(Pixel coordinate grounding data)
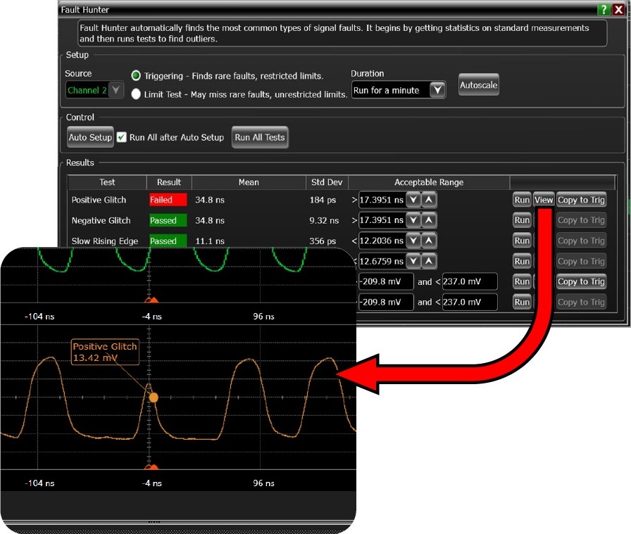Close the Fault Hunter dialog

[x=618, y=10]
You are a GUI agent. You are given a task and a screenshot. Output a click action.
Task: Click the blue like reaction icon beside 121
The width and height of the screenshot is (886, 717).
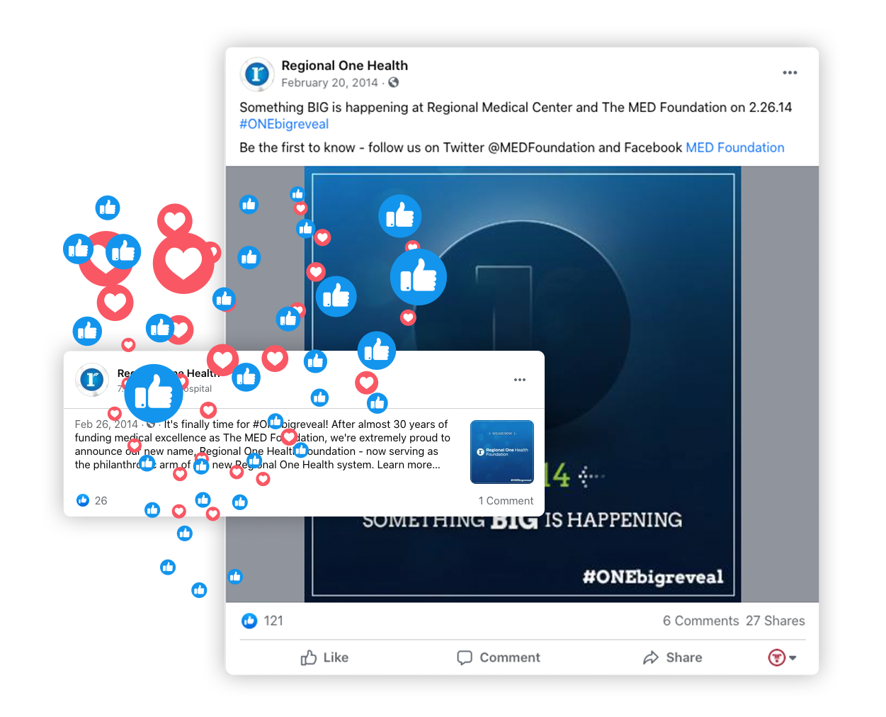pyautogui.click(x=249, y=621)
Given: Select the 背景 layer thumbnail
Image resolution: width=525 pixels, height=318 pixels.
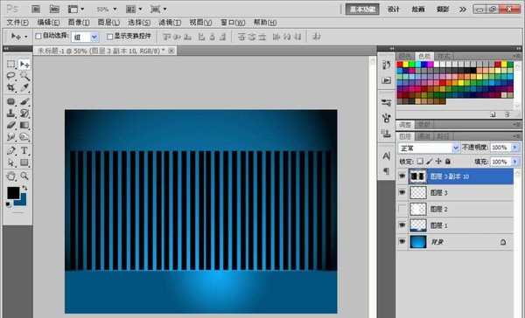Looking at the screenshot, I should 418,242.
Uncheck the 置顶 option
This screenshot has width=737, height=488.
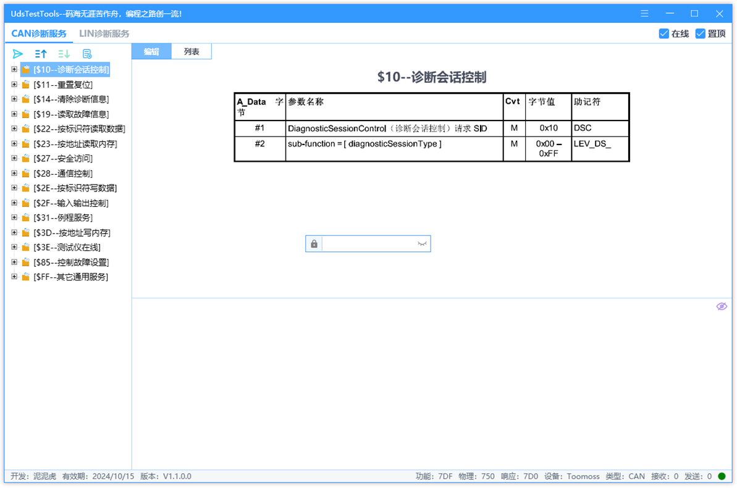tap(701, 33)
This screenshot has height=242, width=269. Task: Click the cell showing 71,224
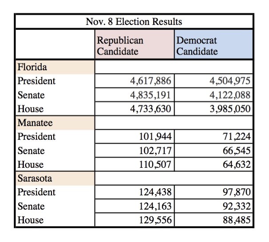[213, 136]
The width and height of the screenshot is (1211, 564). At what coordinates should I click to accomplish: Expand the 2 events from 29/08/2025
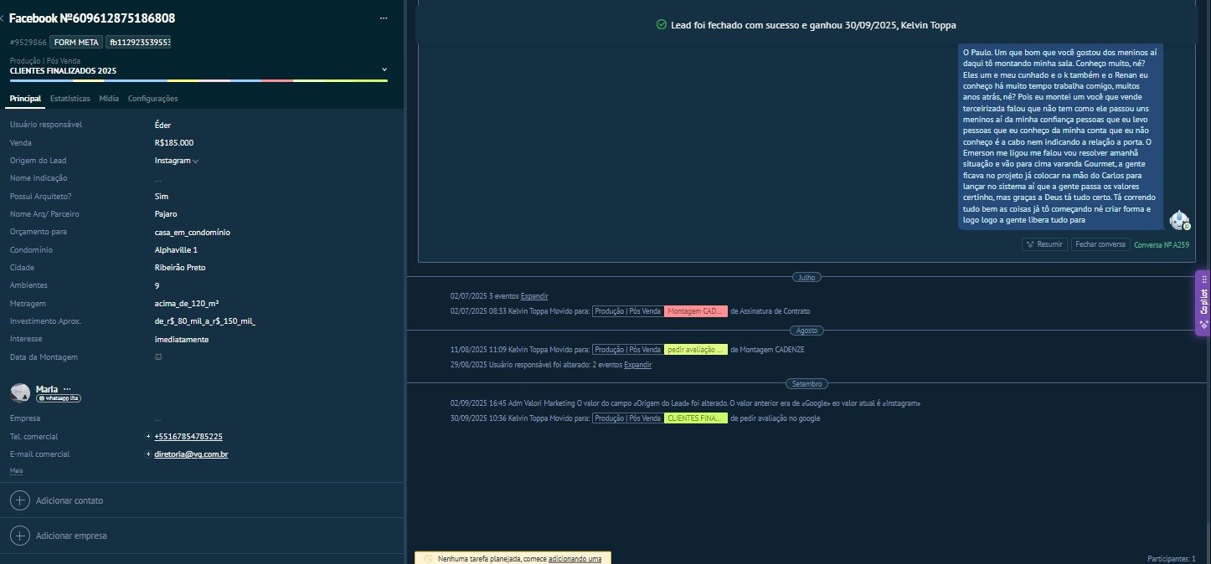[x=638, y=365]
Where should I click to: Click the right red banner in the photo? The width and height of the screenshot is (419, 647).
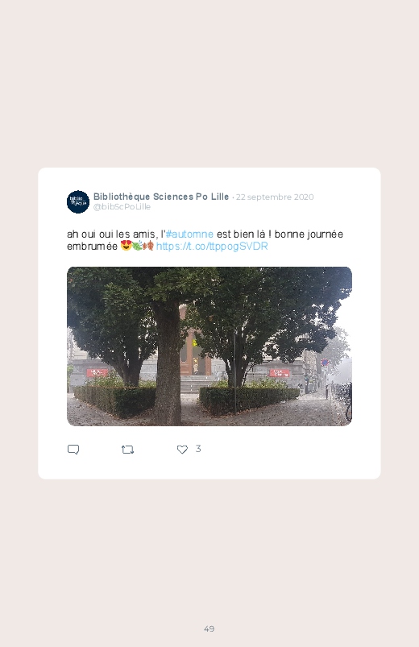(280, 373)
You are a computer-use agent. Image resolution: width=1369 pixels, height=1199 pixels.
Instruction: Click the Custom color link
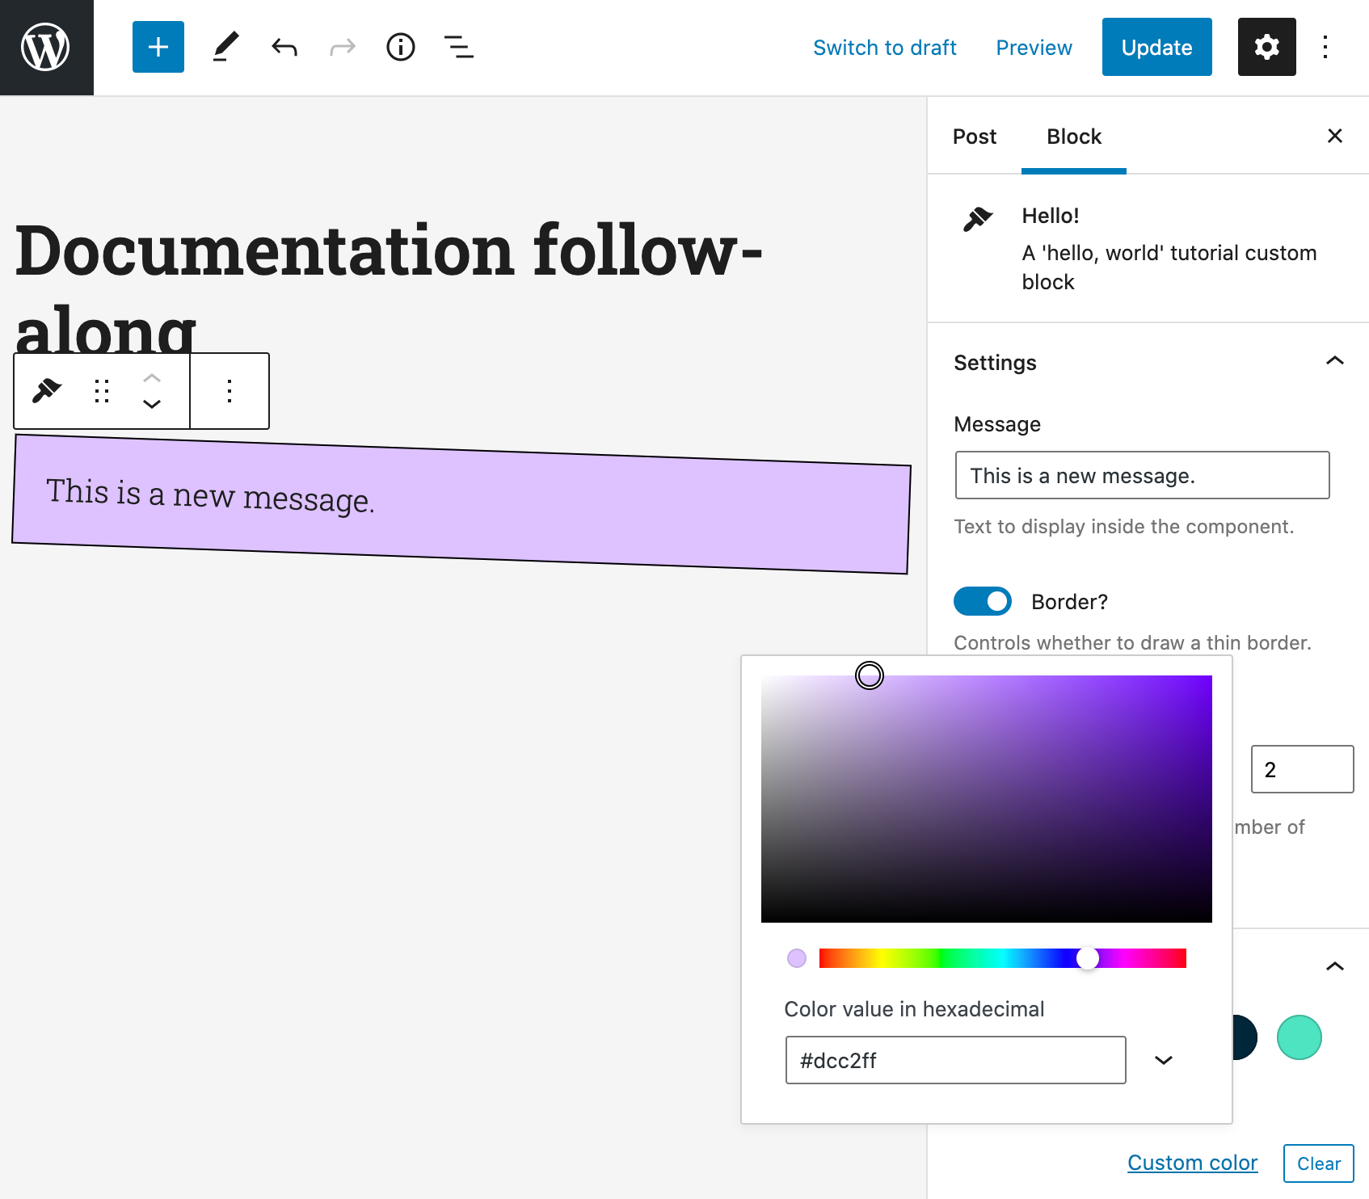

▸ **Problem details**
Every line from the one that holds "You are a GUI" to the last line of the records above goes into the answer, exactly as written; nothing else does, and no picture does either.

▸ **Solution for this exercise**
You are a GUI agent. You are given a task and a screenshot. Output a click action.
Task: Click the blue like reaction icon beside 121
The width and height of the screenshot is (886, 717).
pyautogui.click(x=249, y=621)
Given: Select the 背景 layer thumbnail
Image resolution: width=525 pixels, height=318 pixels.
Looking at the screenshot, I should 418,242.
Uncheck the 置顶 option
This screenshot has width=737, height=488.
tap(701, 33)
This screenshot has height=242, width=269. Task: Click the cell showing 71,224
[213, 136]
The width and height of the screenshot is (1211, 564). At what coordinates should I click to accomplish: Expand the 2 events from 29/08/2025
[x=638, y=365]
Where should I click to: Click the right red banner in the photo? The width and height of the screenshot is (419, 647).
(280, 373)
You are a computer-use agent. Image resolution: width=1369 pixels, height=1199 pixels.
Instruction: Click the Custom color link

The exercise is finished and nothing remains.